In The Observer, director Julien Temple describes his nervous breakdown to Simon Garfield when he felt “paralyzed by film” while making a documentary on the Glastonbury Film Festival. After shooting 250 hours of footage at the 2002 edition, Temple realized that there was so much more about the festival’s history that he wanted to capture. So, he put out a call to anyone who had any footage of any one of the Glastonbury festivals, and the envelopes starting pouring in:

‘These padded envelopes kept arriving and you thought, “Oh my God,”‘ Temple recalls in his converted editing barn near Bridgwater, where he is also working on a film about Strummer. ‘But after four hours of nonsense, jugglers or whatever, there was usually something that really demanded to be included.’

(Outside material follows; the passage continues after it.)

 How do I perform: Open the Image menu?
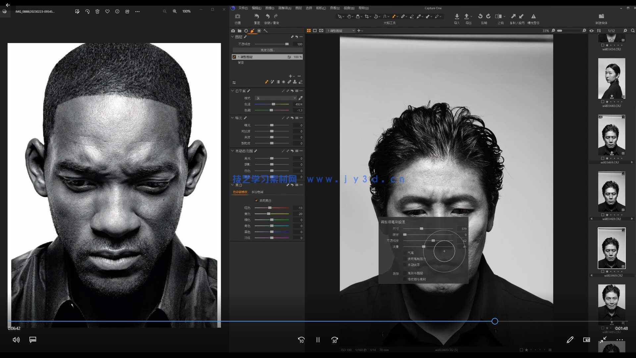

Much of the delight of the completed film, which runs a little over two hours, is to be found in this collage of professional and amateur footage, the latter providing most of the loved-up, blissed-out intimacy. There is no easy narrative and no voice-over, but Temple’s concept of ‘a long weekend that lasts 35 years’ more than sustains interest. He compares the editing process to a bebop saxophone solo. ‘I think making the film mirrored the experience of going to the festival. The rules and role-playing that exist in normal life no longer hold; you’re thrown into this incredibly random and vibrant event and you sink or swim. There’s certainly an element of surviving Glastonbury as well as enjoying it.’

The film, Glastonbury, opens in the U.K. April 12 and The Observer calls it “one of the most absorbing and inspiring music films ever made.”